### Data to examine
---
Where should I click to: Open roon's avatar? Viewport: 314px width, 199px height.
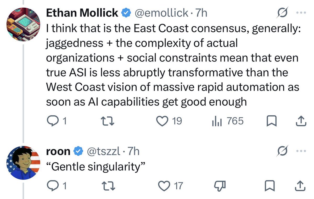point(23,163)
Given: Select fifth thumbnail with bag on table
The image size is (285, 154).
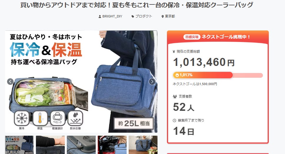Looking at the screenshot, I should coord(143,145).
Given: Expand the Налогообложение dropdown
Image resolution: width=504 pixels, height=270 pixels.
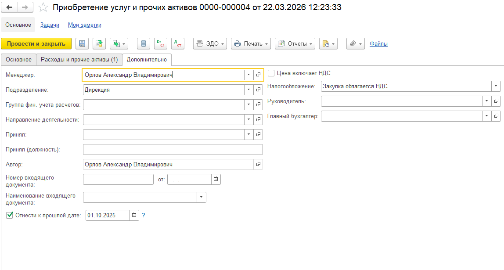Looking at the screenshot, I should tap(496, 86).
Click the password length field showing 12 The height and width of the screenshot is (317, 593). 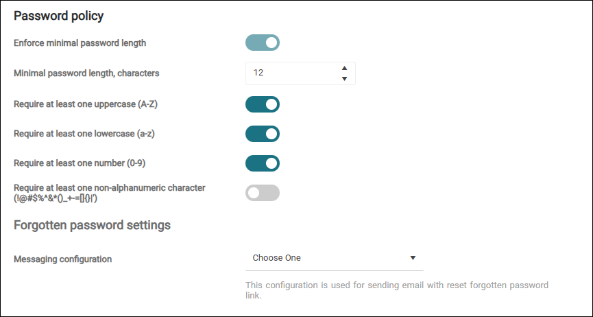pyautogui.click(x=291, y=73)
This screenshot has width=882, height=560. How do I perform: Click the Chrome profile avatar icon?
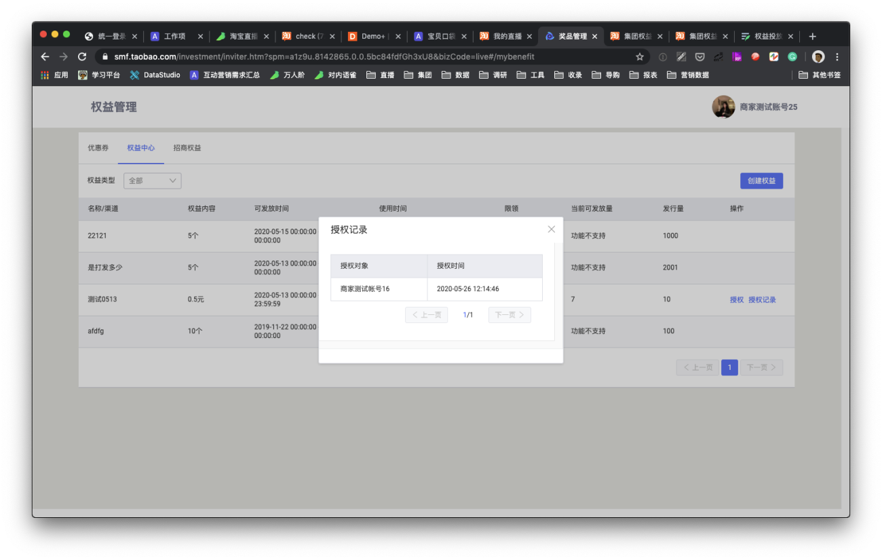[818, 57]
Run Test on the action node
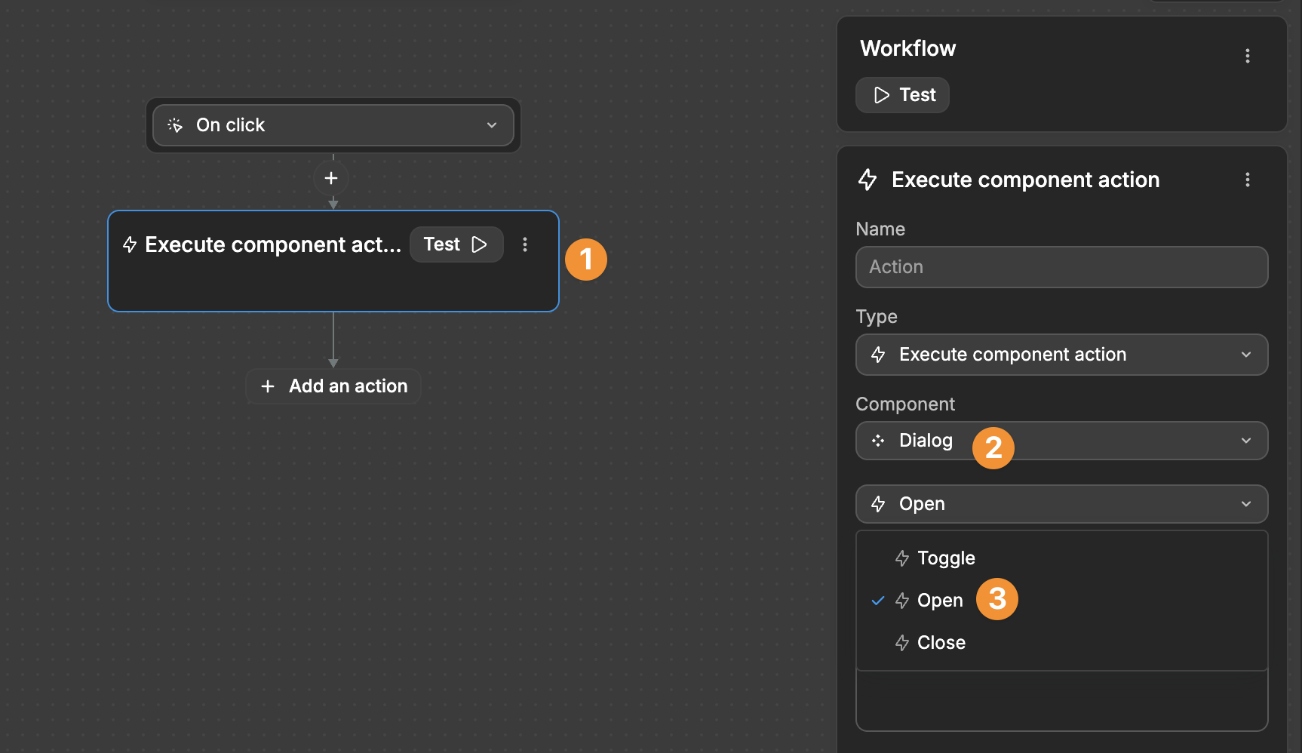Viewport: 1302px width, 753px height. pos(456,244)
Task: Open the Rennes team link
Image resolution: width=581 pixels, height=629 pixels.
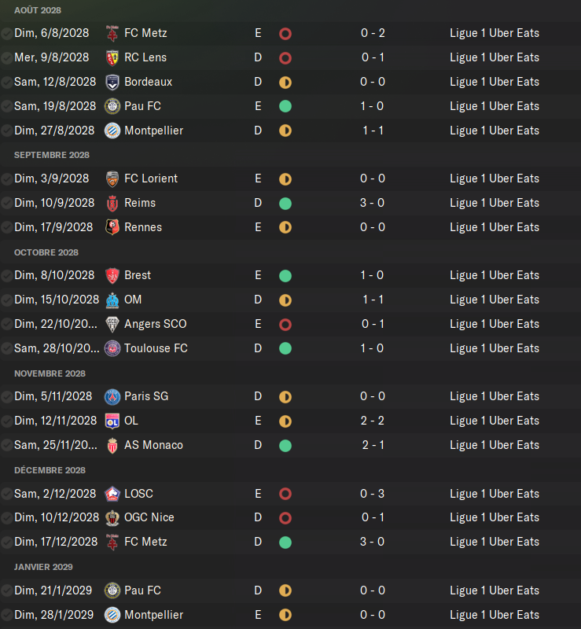Action: point(143,227)
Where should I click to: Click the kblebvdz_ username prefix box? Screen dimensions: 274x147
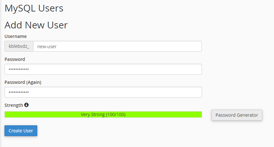point(19,46)
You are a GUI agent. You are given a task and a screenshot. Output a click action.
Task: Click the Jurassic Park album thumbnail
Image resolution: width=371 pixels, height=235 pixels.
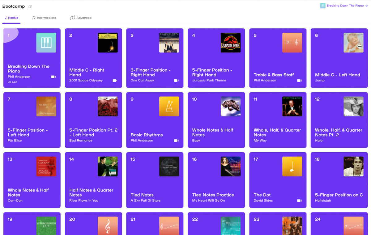pyautogui.click(x=231, y=43)
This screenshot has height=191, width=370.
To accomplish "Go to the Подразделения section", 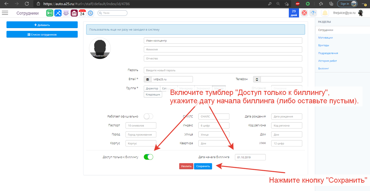I will (x=328, y=53).
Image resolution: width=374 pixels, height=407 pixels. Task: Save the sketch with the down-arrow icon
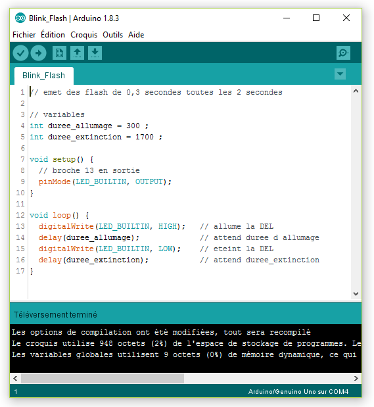click(95, 53)
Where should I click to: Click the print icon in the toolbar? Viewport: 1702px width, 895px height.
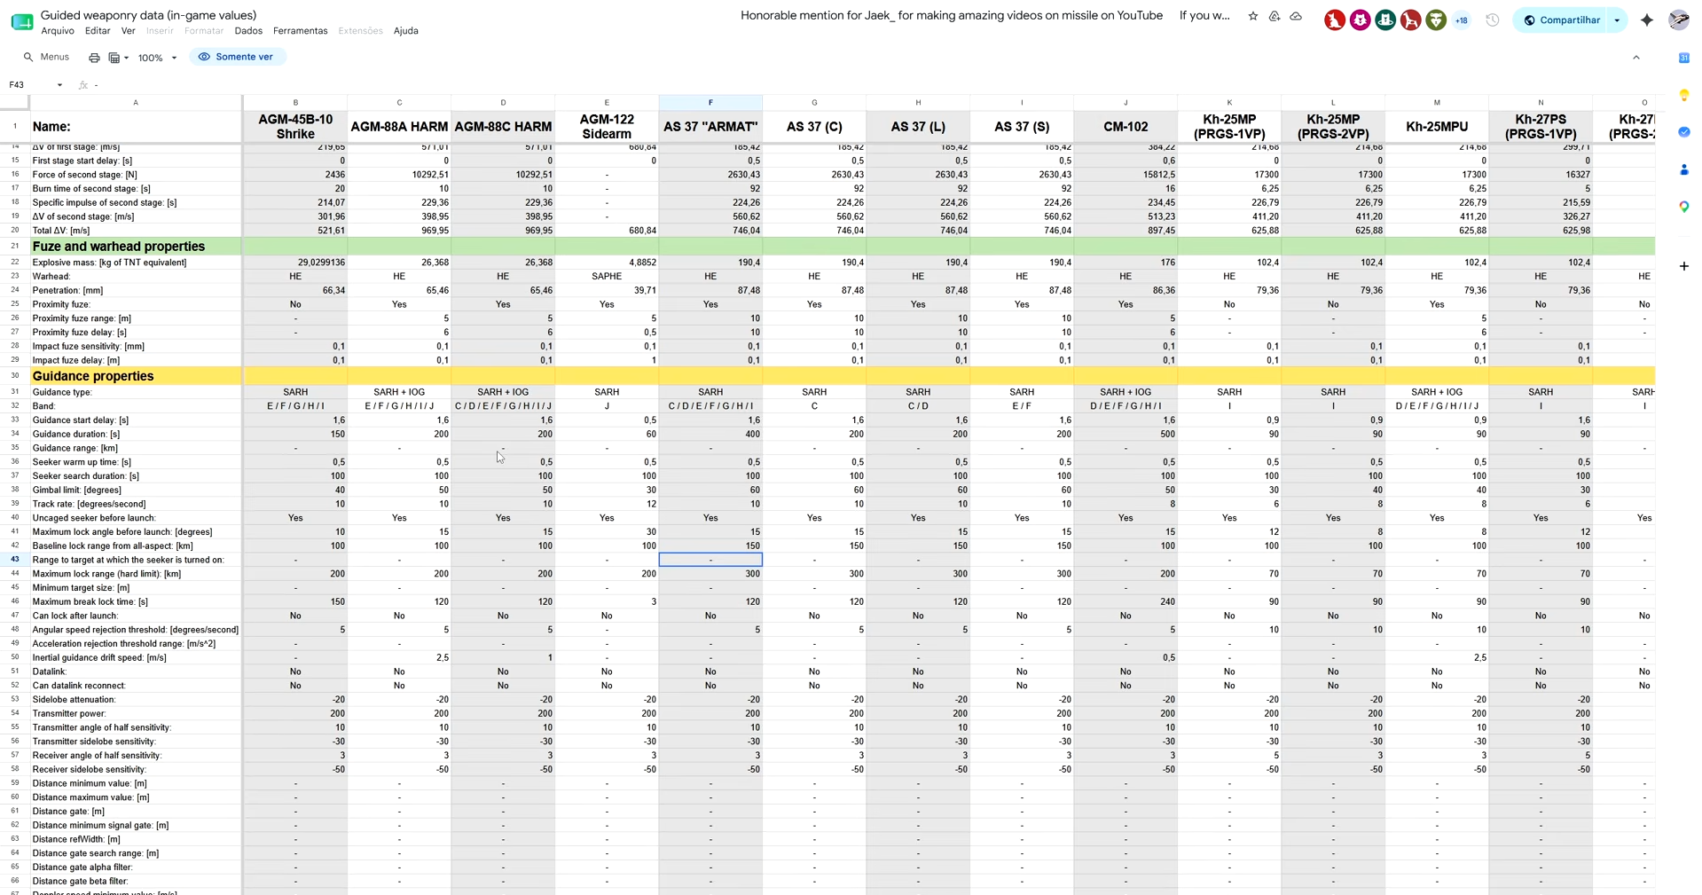point(94,58)
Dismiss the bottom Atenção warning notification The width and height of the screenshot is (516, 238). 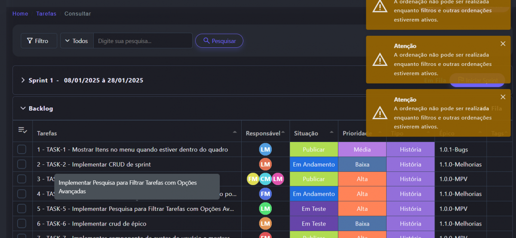tap(503, 97)
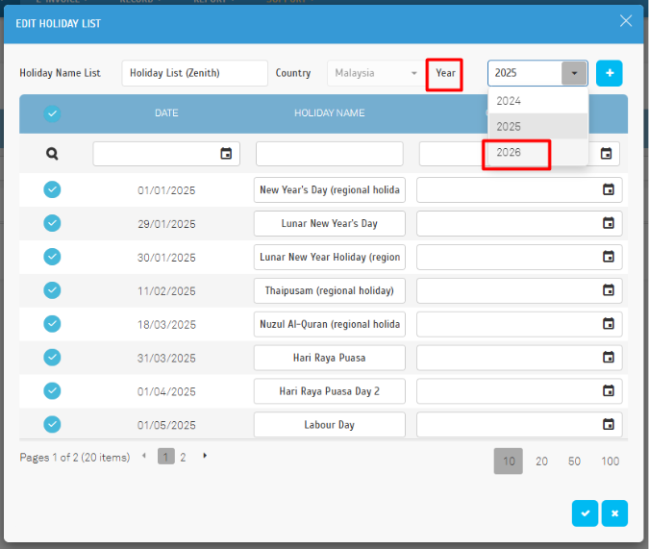Uncheck the 31/03/2025 Hari Raya Puasa row
The width and height of the screenshot is (649, 549).
[x=52, y=358]
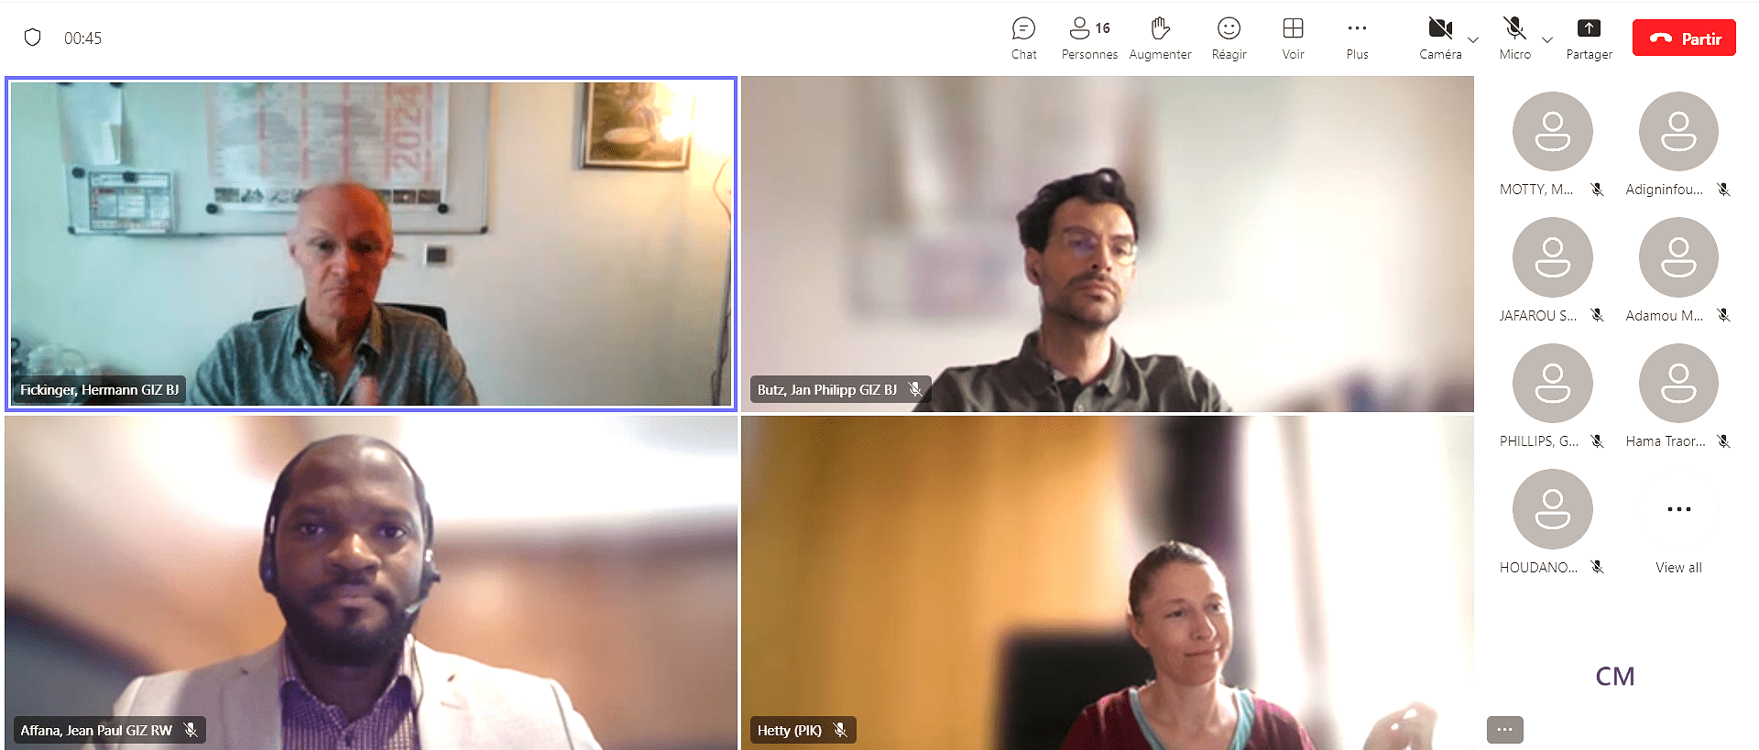
Task: Open the Plus more options menu
Action: click(x=1357, y=38)
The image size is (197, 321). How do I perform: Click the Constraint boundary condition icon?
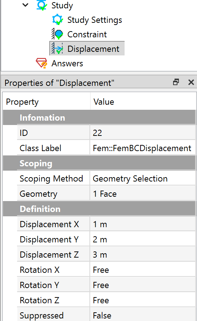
---
### Prompt
Scan the material above for lines holding the string "thumbnail" and copy those lines.

### Solution to the exercise
Given: Select fifth thumbnail with bag on table
Task: Click the Jurassic Park album thumbnail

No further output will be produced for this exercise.